Votre déménagement l’an prochain, dans d’anciens entrepôts de La Redoute à Tourcoing, sur 42 000 m2 – contre 16 000 aujourd’hui –, sera aussi un nouveau challenge pour vos équipes.
Ce site rénové comprendra un entrepôt rééquipé, mais aussi une salle de sieste. Pourquoi pas un hôtel pour les intermittents, les fournisseurs ? Ainsi qu’un bar et un système de restauration ? Nous avons déjà ici une salle de sport, c’est important que les collaborateurs s’approprient les lieux. Quand nous sommes passés en mode collaboratif, nous avons privilégié les open space et on a posé ensemble la moquette, chacun a monté ses meubles.
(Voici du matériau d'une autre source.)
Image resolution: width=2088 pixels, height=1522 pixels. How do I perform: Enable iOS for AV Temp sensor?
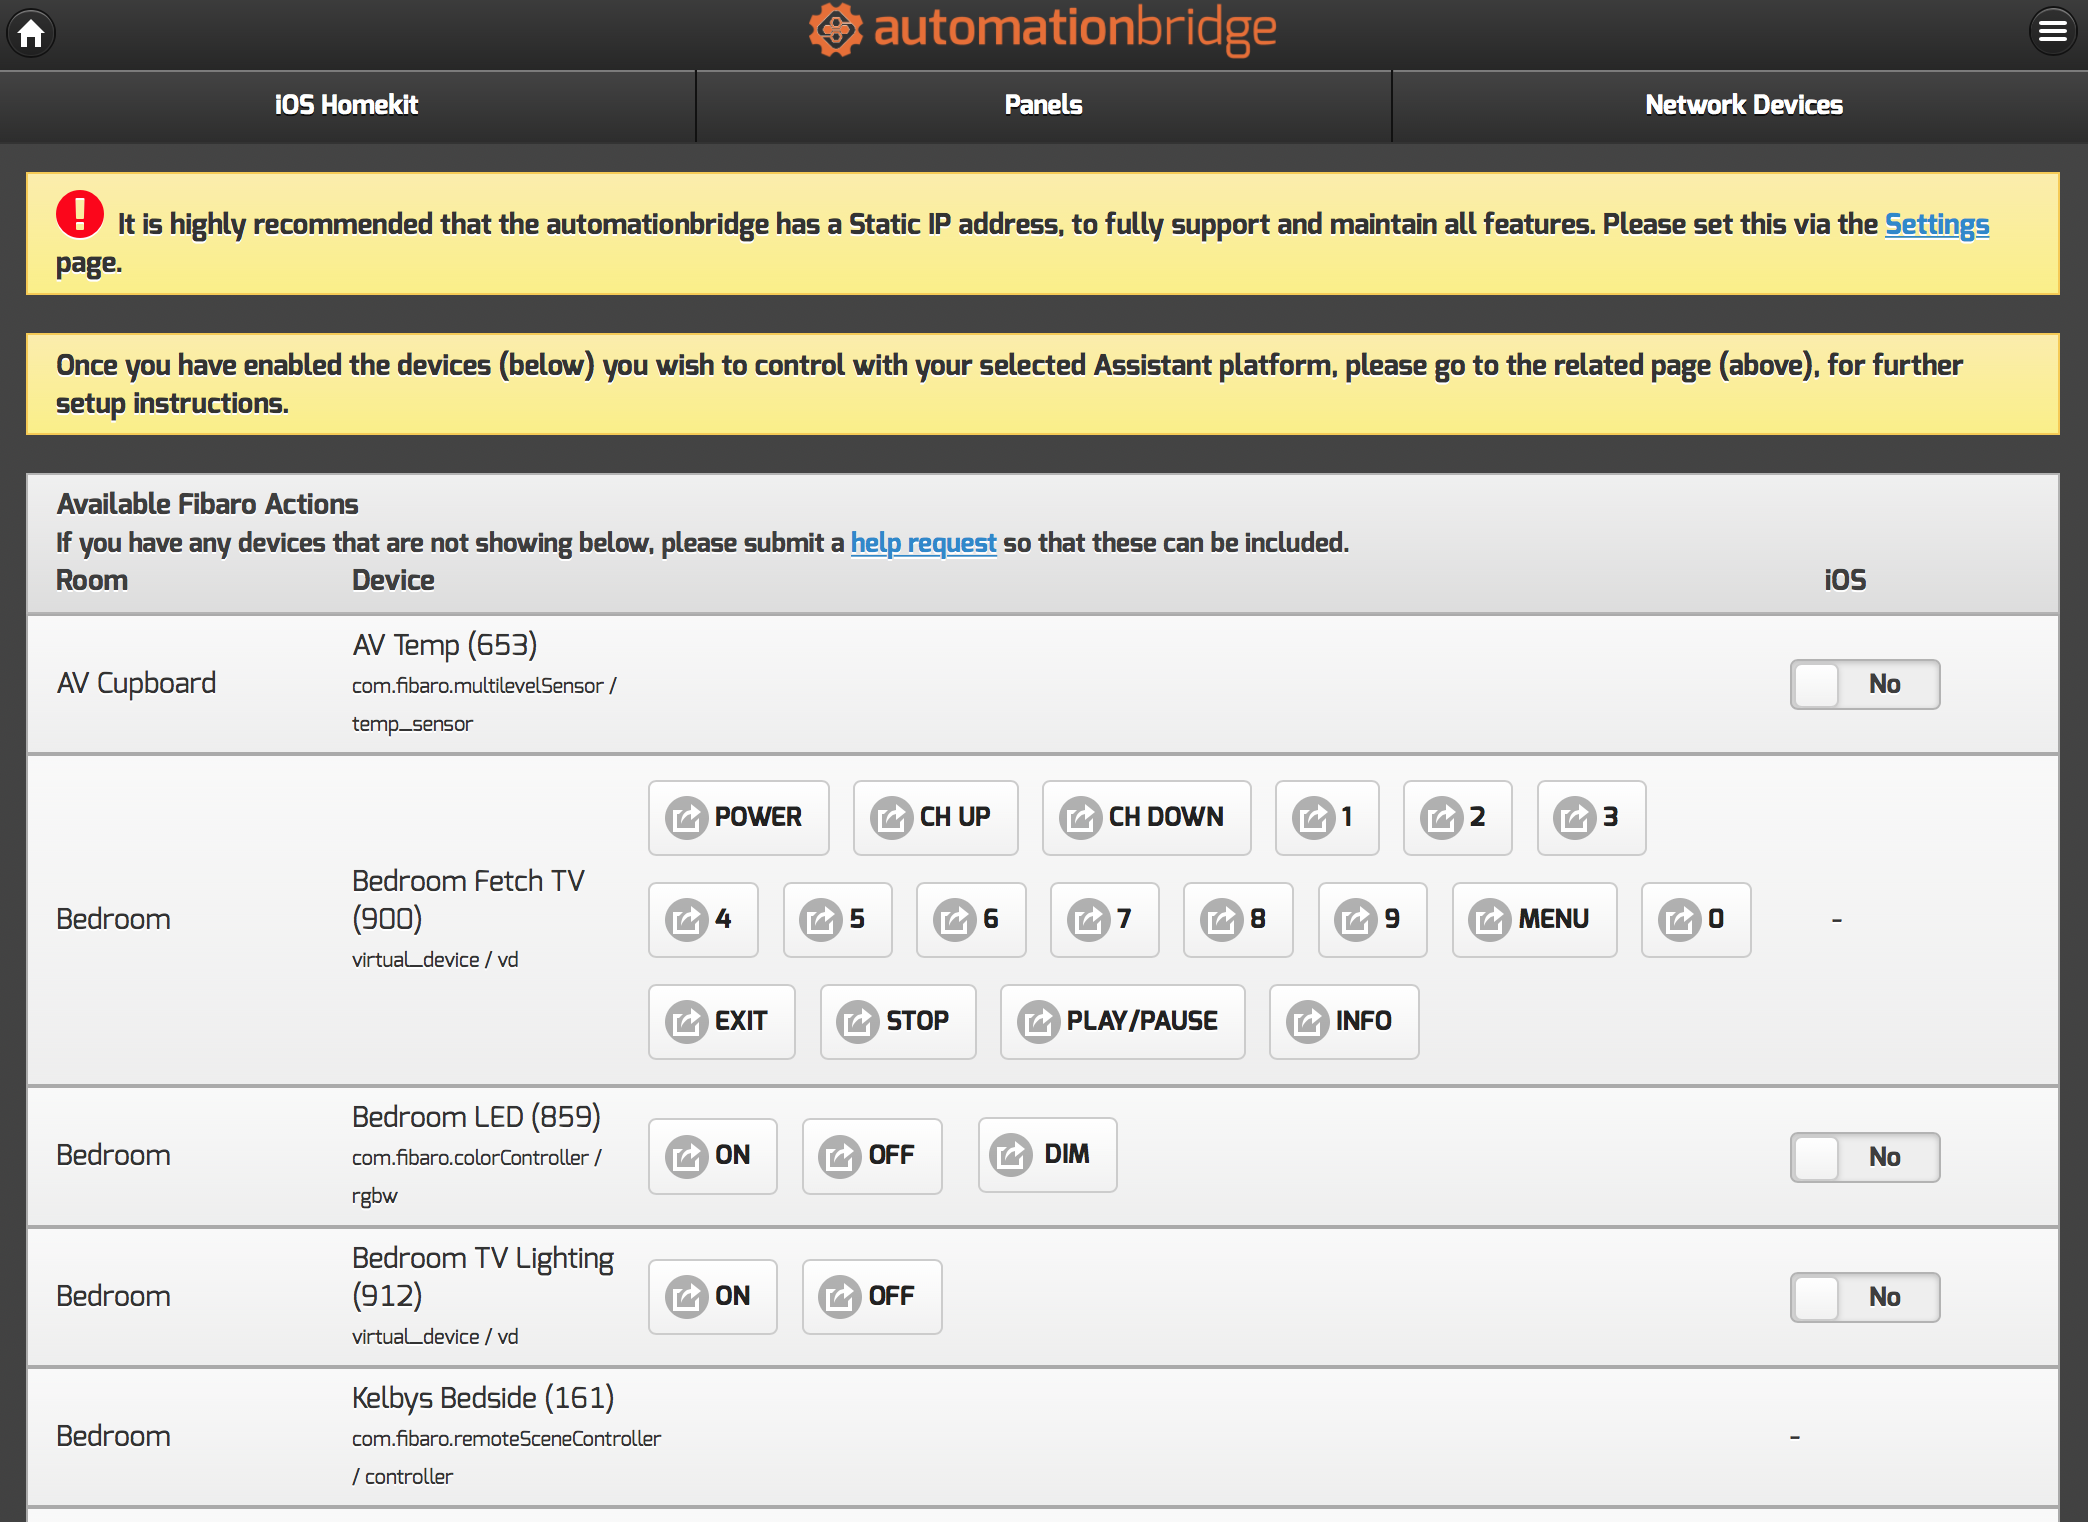tap(1864, 685)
En avril 2018, vous avez racheté le groupe parisien Art Event (220 salariés), ajoutant une corde de plus à votre arc puisque la société est spécialisée dans le décor et la location de mobilier. Les croissances externes sont votre fer de lance ?
J’avais entendu parler d’Art Events et de son PDG Pascal Gosselin. Au sein d’Alive Groupe, nous réalisions déjà du décor, mais nous avions envie de nous industrialiser. Pascal Gosselin m’a revendu Art Events mais a réinvesti dans Alive Groupe, devenant ainsi un associé ! Quand on a créé l’entreprise, on était que deux, mais si on souhaite la faire grandir, il faut faire confiance et donner les clés. Aujourd’hui je m’éclate dans la croissance et, en effet, je m’occupe plutôt des stratégies de fusion et d’acquisition de marchés.
Selon vous, quel est le rôle d’un dirigeant ?
Etre le plus visionnaire possible, tout en sachant prendre du recul. Si un projet ne fonctionne pas, il ne faut pas s’entêter. Mais aussi être transparent, collaboratif, continuer à se former et embaucher meilleur que soi ! C’est impossible de tout gérer.